First we need to create a Uri object to point to the tile image we added to the images folder. Next we create the secondary tile object. The parameters passed to the constructor mostly correspond to the properties you set in the manifest for the default startup tile.

  • - tileId: Since you can create more the one secondary tile the tileId uniquely identifies the tile to your application. If you add more then one tile with the tileId the later one will replace the earlier.


  • - shortName: A name that is displayed on the tile if you set the ShowName attribute.


  • - displayName: The name displayed when you hover over the tile.


  • - arguments: A string that you want passed back to your application when the tile is clicked. We will talk more about this later.


  • - displayAttributes: Any attributes you need to set on the tile, for example ShowName.


  • - logoRefernce: Uri of the image to use for the square tile.

Besides the properties you set in the constructor there are also properties on the object for setting things like the WideLogo, SmallLogo, ForegroundText, etc.

Once you have the SecondaryTile object setup the last line requests the creation of the tile. When that line is executed the user will see a popup that looks like this:

clip_image001

This shows an image of the tile, gives the user a chance to change the shortName and has a button to accept the request. If the user accepts, the function will return a true. If they click off the popup the request will be denied and the function will return a false.

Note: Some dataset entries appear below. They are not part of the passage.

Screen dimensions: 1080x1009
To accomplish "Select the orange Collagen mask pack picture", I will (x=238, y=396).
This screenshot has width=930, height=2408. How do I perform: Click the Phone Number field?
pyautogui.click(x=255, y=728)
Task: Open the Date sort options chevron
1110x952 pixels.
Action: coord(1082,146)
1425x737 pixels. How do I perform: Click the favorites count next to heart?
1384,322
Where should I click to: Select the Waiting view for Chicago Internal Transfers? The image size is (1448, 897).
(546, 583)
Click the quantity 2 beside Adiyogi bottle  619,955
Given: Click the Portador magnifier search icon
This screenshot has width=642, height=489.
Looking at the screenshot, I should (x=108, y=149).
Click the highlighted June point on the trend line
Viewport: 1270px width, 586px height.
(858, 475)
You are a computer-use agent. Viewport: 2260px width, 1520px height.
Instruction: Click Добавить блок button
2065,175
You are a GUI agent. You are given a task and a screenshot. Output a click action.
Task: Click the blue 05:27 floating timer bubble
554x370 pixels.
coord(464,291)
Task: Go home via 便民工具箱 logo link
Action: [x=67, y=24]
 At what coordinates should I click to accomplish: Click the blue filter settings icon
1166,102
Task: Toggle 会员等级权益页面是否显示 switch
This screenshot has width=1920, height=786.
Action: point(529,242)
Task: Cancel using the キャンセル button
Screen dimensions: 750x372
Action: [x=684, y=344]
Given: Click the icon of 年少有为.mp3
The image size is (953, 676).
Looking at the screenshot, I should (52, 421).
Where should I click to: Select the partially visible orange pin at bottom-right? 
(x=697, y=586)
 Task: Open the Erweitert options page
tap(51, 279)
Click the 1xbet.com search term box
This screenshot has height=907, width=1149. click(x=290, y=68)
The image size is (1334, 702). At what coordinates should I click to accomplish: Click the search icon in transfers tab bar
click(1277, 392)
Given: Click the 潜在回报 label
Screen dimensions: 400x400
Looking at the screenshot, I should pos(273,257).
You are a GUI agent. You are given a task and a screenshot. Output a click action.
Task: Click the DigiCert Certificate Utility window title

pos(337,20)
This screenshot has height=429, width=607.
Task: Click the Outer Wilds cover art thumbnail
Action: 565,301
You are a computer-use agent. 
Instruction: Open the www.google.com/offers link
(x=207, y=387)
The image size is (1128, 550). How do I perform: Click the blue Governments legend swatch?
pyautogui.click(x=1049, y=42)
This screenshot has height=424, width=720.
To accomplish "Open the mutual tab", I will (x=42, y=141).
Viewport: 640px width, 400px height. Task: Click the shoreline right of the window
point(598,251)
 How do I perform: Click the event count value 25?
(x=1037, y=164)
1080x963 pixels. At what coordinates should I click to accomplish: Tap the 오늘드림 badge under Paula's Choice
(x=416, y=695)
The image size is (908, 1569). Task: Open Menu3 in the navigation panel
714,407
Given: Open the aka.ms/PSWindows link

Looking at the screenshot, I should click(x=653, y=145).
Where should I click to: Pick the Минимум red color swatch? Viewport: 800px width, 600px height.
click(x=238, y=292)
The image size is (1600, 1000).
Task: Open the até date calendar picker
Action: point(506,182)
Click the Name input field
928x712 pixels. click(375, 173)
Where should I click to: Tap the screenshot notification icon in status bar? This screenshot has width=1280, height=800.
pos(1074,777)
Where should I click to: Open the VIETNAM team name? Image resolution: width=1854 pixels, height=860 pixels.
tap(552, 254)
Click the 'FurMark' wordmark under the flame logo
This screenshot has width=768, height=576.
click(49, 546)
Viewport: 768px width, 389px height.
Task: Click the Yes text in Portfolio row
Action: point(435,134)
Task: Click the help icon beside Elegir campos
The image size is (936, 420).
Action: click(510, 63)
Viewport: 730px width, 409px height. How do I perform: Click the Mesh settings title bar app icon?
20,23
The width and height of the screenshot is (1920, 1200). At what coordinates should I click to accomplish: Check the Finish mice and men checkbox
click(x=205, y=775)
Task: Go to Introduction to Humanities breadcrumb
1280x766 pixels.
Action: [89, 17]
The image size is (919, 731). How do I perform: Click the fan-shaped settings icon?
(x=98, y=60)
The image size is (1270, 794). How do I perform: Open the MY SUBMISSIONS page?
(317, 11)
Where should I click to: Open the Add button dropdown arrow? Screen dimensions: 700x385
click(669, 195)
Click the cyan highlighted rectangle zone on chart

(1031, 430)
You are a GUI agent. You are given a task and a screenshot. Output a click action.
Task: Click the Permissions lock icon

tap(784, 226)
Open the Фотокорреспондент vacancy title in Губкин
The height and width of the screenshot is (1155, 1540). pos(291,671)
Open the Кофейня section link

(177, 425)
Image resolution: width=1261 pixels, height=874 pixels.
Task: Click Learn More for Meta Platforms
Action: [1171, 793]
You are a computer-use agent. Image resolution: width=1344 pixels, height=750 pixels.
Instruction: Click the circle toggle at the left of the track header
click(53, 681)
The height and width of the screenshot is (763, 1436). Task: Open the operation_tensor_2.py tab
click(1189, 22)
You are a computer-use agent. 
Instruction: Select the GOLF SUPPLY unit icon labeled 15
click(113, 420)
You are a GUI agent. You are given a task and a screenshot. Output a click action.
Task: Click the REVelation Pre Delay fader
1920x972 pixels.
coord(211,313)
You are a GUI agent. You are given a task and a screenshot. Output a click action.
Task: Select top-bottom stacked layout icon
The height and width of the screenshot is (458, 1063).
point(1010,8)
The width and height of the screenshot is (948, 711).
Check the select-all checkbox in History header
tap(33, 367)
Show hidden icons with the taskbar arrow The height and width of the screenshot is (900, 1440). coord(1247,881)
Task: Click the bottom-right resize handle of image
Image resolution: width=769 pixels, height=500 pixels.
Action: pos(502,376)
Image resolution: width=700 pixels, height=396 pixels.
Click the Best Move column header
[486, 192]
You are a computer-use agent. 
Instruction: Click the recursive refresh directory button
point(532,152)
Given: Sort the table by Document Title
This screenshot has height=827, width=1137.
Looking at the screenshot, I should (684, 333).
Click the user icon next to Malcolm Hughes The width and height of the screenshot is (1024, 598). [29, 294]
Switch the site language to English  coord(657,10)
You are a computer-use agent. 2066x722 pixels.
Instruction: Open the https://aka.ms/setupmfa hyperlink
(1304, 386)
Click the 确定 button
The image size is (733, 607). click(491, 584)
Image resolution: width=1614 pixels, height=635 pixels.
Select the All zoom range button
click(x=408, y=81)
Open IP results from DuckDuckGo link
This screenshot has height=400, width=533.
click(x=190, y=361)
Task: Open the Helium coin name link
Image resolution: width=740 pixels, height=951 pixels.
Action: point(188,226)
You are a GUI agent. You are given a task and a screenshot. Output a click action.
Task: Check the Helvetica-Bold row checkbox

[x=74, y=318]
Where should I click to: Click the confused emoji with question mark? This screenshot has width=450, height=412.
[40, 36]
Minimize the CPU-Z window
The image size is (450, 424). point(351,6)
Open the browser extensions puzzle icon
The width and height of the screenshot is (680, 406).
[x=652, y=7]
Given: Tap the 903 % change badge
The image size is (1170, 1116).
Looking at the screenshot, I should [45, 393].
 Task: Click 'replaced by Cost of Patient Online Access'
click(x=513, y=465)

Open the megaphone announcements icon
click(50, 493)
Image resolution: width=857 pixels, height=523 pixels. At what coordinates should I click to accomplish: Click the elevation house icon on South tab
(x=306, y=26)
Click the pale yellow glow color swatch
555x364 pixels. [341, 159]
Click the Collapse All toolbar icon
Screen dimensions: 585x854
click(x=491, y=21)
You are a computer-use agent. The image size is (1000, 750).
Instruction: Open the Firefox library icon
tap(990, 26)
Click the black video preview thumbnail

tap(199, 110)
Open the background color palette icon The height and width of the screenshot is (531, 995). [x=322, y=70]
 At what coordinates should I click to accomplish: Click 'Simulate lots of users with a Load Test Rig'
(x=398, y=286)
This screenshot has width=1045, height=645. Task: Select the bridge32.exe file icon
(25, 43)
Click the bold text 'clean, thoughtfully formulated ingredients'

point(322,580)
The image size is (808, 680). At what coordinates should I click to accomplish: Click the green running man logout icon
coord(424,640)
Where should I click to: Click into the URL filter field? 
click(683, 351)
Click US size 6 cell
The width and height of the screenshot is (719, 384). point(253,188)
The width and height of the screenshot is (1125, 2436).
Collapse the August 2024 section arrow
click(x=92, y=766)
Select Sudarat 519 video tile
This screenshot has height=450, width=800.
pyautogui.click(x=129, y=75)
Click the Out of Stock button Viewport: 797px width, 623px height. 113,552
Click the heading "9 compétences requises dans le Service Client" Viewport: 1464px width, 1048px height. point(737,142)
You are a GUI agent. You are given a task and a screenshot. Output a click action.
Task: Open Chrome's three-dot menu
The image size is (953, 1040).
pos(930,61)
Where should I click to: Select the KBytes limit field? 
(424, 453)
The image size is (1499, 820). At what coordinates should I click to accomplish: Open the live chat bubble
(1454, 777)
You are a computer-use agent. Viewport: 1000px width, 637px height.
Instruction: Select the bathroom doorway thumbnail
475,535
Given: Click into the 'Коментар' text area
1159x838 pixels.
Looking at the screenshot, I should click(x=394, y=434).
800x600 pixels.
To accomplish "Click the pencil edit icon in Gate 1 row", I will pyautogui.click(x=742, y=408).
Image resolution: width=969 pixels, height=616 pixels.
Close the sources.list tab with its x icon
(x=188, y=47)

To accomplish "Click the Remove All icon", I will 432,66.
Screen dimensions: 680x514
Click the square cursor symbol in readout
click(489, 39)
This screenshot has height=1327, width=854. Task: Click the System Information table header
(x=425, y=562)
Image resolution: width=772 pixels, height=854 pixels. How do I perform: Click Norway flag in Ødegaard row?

One interesting thing to note in this line is the “await” keyword. Await, along with async in the function declaration are new keywords in C# that are used to handle asynchronous functions and you will see these used a lot in Windows 8 Metro applications. The details of how these work are beyond the scope of this article, but in short, execution will not continue to the next line until RequestCreateAsync is complete, but unlike in synchronous programming it won’t block the UI thread either. Essentially the ShowSecondayTile function is suspended until the async function completes.

Once the secondary tile is displayed the user can remove it from the start menu by right clicking it and selecting Remove from the app bar. We can also have our application request the removal of a secondary tile with this code:

async private void RemoveSecondaryTile() 
{
var secondaryTile = new SecondaryTile(“MySecondaryTile1”);
bool isDeleted = await secondaryTile.RequestDeleteAsync();
}

The first line creates a SecondaryTile object based on the tileId we set when we created the tile, and the second line requests the removal. The removal works just like the creation where the user will be prompted if they want to remove it and the functional will return true of false based on what the user chooses to do.

When the user clicks on a secondary tile, Windows will launch your application just as if they had clicked on the main tile. To determine which secondary tile launched the app you can use the Arguments property on SecondaryTile object. In your application’s App.xaml.cs file you will see the following default code:

protected override void OnLaunched(LaunchActivatedEventArgs args) 
{
Window.Current.Content = new MainPage();
Window.Current.Activate();
}

The LaunchActivatedEventArgs object contains a string property called Arguments that will contain the contents of the Arguments property we set on the secondary tile. One way to handle this would be to modify the MainPage contructor to accept a LaunchActivatedEventArgs object as a parameter and then modify the OnLaunched event to pass args to MainPage. In the MainPage constructor you can then get the Arguments property and handle it as needed.

While digging a little deeper into secondary tiles I noticed that both the TileUpdateManager and BadgeUpdateManager have methods to create updaters for secondary tile. For badges you call use a line like this to get a secondary tile updater:

var tileUpdater = TileUpdateManager.CreateTileUpdaterForSecondaryTile(“MySecondaryTile1”)

where the parameter passed is the tileId of the secondary tile. This updater would then allow us to show badges on the tile. We should be able to do something similar for notifications but I always got an exception when I called CreateTileUpdaterForSecondayTile(“MySecondaryTile1”) . Not sure if I am doing something wrong or if this is a bug.